Archive for the ‘holidays’ Category

In the past couple weeks, much has been written about electronics retail giant Best Buy. I can only recall a handful of stories that generated the kind of attention and social media reaction Forbes writer Larry Downes has gotten with his post about Best Buy going out of business…gradually. But when you hypothesize that one of our country’s great business success stories is about to crumble, you might expect a little attention.

Buttons have been pushed. Nerves touched. Wires crossed.

In the end, retail shopping is about consumer experience. Let’s face it, the world’s largest consumer electronics retailer is never going to make every transaction a pleasant “win” for both the consumer and the company. It just can’t happen. That said, Best Buy must strive to be better than its previous best. The company must hire savvy store managers, train its floor sales people thoroughly, streamline its checkout process, and take every possible step to curry favor with consumers. All that while it expands its Internet business to compete with the likes of Amazon and other mega online retailers. No small feat.

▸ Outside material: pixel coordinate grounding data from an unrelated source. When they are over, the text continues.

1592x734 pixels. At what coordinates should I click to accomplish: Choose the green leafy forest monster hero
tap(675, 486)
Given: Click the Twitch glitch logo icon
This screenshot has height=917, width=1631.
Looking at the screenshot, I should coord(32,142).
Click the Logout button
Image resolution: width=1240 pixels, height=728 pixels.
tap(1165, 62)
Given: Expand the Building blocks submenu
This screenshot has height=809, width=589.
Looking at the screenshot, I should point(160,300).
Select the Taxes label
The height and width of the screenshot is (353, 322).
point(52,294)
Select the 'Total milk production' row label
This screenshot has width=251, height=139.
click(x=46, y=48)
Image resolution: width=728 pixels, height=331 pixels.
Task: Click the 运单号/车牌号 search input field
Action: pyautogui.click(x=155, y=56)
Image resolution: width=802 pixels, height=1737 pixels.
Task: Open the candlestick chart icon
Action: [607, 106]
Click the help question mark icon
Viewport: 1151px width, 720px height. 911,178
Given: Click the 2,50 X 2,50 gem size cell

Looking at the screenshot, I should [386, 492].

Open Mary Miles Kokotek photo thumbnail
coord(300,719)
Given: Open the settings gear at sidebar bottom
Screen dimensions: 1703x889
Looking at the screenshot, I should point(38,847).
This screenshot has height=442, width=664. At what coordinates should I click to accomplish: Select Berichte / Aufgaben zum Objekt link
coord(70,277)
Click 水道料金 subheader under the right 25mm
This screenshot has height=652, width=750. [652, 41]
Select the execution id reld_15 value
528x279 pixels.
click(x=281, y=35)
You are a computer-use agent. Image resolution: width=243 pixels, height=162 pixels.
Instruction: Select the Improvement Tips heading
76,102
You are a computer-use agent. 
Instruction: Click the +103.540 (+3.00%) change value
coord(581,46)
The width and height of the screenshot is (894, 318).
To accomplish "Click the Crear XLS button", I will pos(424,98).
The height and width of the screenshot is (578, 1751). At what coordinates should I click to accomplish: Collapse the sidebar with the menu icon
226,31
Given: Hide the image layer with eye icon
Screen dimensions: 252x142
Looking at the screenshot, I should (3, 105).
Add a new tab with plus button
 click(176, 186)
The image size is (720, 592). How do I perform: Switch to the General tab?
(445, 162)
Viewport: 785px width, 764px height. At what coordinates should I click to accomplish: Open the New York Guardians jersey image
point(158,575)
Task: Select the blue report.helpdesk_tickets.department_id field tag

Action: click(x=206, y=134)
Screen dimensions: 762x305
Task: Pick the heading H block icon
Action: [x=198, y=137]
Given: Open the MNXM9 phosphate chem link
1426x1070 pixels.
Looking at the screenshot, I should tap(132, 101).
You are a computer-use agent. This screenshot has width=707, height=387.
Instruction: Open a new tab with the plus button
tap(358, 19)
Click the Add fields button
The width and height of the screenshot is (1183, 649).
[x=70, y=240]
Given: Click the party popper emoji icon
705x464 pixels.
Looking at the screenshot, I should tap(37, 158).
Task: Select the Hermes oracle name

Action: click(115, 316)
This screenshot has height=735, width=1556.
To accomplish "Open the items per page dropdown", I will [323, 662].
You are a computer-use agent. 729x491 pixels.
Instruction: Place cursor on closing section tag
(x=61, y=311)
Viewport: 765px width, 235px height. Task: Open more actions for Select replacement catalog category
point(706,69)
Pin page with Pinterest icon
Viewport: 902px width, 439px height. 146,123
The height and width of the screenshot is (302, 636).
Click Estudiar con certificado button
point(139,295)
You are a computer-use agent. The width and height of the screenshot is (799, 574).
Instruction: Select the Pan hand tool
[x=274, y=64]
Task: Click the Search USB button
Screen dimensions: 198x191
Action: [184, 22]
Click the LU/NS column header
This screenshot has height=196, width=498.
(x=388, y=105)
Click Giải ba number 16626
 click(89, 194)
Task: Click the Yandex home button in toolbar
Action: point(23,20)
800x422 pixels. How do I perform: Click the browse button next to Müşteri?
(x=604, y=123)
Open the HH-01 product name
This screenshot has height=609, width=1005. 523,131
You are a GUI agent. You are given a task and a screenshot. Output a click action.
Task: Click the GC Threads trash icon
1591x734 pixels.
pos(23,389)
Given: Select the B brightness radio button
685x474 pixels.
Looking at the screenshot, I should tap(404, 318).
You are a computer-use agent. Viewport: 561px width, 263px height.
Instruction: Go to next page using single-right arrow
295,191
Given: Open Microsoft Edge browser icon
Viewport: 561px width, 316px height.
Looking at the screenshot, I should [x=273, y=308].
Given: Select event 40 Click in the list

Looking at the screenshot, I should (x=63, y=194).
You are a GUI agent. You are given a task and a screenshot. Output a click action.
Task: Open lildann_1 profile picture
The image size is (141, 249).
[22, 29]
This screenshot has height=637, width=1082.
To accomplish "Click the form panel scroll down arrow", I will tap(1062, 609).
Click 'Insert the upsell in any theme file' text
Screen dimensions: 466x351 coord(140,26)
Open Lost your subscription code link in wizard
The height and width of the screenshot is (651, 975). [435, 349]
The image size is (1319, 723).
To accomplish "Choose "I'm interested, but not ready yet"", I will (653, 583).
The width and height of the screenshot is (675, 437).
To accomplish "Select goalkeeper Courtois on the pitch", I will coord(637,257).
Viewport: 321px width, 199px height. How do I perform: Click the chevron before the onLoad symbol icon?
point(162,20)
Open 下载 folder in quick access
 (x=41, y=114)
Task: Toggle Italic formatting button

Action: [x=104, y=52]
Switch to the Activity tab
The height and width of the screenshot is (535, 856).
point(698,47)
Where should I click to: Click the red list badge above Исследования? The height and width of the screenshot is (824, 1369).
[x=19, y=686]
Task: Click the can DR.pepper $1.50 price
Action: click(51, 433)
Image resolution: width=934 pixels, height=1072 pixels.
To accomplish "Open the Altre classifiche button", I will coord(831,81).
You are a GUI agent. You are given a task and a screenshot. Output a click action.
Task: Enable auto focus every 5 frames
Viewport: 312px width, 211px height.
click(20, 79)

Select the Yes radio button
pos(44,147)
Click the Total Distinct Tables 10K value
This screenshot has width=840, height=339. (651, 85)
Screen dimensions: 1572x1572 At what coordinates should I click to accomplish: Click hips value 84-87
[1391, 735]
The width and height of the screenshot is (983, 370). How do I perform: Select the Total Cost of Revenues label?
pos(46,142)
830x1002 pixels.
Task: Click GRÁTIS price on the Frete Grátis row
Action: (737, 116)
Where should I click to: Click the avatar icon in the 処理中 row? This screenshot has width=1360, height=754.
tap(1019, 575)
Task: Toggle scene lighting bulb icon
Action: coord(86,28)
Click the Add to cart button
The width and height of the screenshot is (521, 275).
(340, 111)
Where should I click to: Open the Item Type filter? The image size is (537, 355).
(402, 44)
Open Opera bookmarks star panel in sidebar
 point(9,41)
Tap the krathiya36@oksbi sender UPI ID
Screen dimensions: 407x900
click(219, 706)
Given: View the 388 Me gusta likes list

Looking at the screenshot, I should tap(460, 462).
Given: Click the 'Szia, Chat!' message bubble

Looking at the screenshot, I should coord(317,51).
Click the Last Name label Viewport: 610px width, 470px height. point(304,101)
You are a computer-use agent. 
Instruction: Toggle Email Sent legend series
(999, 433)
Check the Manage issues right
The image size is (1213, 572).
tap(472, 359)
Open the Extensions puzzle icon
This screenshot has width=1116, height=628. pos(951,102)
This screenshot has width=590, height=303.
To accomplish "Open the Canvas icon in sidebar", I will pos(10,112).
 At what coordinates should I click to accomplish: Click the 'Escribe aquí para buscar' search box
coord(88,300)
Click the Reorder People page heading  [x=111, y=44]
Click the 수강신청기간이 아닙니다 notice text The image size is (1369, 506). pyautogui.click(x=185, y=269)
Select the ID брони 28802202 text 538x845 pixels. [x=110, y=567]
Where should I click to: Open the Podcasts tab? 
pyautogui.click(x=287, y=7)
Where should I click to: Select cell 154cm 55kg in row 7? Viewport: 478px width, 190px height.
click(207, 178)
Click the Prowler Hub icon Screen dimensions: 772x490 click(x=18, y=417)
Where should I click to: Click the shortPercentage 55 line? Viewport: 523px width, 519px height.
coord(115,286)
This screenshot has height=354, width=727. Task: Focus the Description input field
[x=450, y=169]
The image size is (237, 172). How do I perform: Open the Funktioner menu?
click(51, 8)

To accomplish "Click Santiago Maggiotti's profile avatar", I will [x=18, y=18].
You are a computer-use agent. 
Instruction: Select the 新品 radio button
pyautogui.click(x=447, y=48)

For all the comments (mostly negative toward BBY) that Downes’s blog post has received there are, no doubt, millions of happy Best Buy customers who don’t make time to vocalize their public support of the company.

I’ll take the time.

In 2011, I purchased a 42-inch Insignia television from Best Buy. The sales rep was extremely helpful. The checkout and pickup process effortless. I was asked once, and only once, about my need for HDMI cables and an extended warranty plan. I declined both offers, paid for the product. End of story.  Did I mention the sales rep was extremely helpful. He was no more than 20 years old, but knew his shit when it came to TV technology. And when his store didn’t have the size that I wanted, he found it at another location convenient to me.

And that’s how customer loyalty is won.

Granted, Best Buy has hiccupped its way through the holiday season. But rather than estimating that the doors of this company will be shuttered and locked within 24 months, I’ll place my bets that the world’s largest electronics retailer will figure out its next growth step…and nail it.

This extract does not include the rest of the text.